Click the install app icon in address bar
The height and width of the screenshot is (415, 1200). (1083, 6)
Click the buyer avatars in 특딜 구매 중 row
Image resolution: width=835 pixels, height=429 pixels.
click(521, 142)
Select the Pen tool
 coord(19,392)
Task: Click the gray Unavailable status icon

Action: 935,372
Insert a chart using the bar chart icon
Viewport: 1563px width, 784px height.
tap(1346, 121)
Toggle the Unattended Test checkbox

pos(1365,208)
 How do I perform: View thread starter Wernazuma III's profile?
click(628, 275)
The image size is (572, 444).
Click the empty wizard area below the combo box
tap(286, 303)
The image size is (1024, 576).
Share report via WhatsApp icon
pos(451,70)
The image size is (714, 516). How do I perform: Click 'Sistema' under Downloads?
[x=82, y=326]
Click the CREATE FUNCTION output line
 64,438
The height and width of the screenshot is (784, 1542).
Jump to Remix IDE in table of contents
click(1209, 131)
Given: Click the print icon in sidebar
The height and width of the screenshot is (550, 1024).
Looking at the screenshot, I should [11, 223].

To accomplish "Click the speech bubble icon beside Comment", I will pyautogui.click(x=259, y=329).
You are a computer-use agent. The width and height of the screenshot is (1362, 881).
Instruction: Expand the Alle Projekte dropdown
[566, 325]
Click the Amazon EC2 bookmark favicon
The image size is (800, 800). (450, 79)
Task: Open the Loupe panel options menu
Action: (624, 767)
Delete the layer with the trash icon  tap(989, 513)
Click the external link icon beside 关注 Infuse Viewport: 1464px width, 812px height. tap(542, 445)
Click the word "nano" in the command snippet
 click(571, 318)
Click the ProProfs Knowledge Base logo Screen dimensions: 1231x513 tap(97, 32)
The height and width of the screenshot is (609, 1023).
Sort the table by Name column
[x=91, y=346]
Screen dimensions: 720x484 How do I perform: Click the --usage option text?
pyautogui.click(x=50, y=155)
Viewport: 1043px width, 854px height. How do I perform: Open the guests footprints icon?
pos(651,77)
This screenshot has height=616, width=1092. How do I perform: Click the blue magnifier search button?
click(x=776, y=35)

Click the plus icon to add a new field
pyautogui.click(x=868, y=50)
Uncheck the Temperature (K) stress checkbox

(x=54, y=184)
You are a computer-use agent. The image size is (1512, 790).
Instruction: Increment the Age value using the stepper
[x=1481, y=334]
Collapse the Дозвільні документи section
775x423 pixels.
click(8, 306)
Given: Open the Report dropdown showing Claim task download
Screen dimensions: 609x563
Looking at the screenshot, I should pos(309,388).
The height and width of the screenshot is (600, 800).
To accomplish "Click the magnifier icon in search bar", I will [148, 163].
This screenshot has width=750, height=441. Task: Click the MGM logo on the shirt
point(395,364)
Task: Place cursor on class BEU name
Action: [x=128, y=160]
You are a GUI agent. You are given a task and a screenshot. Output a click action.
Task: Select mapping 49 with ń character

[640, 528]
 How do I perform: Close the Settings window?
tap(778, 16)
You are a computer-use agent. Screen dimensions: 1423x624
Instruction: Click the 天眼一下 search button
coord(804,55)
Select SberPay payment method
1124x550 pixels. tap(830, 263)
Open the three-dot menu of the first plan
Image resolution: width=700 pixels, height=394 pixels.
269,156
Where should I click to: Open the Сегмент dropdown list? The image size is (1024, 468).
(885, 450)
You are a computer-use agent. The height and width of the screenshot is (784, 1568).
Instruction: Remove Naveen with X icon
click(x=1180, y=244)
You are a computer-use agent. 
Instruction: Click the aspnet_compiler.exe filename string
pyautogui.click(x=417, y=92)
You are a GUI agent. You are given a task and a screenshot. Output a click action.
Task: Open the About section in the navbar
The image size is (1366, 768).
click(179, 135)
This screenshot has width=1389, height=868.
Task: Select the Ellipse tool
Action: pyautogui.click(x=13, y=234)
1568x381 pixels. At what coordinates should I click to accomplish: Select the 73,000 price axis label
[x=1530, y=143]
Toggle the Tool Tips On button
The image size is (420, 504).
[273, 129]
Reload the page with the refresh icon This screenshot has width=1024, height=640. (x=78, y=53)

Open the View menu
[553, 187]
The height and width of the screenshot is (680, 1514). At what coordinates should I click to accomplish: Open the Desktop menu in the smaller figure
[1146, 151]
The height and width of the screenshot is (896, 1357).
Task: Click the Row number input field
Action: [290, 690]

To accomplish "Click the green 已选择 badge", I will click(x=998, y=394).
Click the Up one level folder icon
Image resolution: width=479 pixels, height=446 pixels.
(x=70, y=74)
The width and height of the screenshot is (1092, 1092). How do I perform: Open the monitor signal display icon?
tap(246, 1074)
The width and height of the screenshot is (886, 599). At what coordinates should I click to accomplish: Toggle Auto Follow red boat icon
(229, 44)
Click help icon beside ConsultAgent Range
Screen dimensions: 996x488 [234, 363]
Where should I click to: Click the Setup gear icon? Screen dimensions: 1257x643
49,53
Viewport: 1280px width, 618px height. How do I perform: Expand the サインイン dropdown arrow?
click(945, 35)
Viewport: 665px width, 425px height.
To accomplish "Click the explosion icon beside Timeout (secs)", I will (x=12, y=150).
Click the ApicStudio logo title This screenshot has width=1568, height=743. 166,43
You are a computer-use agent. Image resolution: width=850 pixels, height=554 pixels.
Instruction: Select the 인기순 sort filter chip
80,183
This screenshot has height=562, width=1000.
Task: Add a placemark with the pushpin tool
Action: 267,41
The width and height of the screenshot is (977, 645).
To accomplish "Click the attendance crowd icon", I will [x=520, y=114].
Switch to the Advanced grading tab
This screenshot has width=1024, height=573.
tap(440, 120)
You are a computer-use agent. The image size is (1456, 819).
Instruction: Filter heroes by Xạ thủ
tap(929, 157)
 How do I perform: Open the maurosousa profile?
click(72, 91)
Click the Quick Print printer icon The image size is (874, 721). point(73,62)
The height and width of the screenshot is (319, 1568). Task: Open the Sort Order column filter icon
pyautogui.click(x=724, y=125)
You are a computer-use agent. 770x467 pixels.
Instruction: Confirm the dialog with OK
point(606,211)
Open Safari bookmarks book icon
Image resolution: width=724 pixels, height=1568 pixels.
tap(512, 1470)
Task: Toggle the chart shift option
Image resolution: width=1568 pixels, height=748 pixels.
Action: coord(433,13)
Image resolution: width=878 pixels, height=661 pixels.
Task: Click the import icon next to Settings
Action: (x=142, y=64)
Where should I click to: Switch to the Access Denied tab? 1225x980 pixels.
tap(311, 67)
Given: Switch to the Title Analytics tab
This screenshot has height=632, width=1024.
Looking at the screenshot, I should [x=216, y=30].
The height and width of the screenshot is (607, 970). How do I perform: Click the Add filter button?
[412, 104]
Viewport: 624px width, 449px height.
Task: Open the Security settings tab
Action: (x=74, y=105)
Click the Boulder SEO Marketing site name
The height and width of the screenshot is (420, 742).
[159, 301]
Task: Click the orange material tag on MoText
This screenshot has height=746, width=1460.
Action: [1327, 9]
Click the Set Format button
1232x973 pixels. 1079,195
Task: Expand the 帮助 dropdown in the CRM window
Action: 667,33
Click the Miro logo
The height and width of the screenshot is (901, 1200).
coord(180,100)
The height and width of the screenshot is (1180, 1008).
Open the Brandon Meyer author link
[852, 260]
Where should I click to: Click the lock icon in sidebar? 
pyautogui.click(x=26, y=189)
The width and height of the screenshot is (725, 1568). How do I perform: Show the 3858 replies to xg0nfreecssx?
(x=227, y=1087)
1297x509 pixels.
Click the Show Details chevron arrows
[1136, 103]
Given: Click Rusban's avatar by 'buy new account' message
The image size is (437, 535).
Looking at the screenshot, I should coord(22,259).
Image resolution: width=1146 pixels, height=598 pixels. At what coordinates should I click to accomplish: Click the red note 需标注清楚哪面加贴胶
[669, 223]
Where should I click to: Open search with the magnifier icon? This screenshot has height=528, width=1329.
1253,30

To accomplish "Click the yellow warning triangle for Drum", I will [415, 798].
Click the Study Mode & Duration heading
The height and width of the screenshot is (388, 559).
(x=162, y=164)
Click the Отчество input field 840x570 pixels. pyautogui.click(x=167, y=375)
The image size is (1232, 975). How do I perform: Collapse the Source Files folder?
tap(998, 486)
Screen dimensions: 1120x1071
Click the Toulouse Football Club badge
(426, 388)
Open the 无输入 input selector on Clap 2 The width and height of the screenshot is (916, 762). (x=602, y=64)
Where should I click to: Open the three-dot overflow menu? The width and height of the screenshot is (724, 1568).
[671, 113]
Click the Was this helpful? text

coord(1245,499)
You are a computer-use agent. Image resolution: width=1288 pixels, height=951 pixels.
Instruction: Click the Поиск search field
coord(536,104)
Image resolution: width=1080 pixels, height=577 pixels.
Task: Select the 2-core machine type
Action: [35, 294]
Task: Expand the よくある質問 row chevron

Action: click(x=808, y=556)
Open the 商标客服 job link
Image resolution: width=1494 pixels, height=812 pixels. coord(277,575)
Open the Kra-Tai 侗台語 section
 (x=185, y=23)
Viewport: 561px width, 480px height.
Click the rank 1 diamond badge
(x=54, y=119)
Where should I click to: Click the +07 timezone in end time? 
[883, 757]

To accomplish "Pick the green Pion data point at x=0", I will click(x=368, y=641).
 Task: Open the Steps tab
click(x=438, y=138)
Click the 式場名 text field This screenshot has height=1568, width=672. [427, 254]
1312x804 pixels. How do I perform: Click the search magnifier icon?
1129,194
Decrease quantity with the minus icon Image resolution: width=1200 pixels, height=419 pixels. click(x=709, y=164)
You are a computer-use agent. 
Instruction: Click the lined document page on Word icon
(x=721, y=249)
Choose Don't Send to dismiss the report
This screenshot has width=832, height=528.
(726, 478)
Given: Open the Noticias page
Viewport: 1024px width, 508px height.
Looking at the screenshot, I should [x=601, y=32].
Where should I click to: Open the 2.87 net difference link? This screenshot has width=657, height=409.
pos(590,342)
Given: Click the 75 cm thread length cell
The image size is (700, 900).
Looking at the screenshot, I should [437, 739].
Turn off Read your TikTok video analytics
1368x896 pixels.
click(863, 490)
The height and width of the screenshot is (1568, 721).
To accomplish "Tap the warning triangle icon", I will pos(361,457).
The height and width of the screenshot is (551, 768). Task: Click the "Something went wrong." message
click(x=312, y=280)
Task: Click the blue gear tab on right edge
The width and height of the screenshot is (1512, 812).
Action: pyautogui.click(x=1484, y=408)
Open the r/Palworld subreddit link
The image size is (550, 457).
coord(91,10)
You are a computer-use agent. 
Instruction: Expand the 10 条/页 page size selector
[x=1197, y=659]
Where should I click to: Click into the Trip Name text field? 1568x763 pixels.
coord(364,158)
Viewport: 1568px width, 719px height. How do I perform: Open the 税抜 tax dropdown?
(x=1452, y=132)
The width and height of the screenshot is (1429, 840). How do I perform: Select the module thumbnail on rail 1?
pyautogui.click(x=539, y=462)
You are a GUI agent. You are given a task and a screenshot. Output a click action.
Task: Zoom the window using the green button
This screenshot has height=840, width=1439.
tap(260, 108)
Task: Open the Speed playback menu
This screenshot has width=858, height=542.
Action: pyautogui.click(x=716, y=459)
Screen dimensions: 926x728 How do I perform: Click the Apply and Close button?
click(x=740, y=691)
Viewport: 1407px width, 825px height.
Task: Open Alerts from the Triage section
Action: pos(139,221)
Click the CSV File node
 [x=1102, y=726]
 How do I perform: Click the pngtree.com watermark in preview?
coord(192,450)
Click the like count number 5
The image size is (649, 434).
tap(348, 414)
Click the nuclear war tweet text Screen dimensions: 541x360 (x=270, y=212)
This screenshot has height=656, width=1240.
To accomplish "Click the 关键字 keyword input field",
************
### Task instructions
One number only, please: the count of lines in the material holding the word "computer".

### Problem solution
11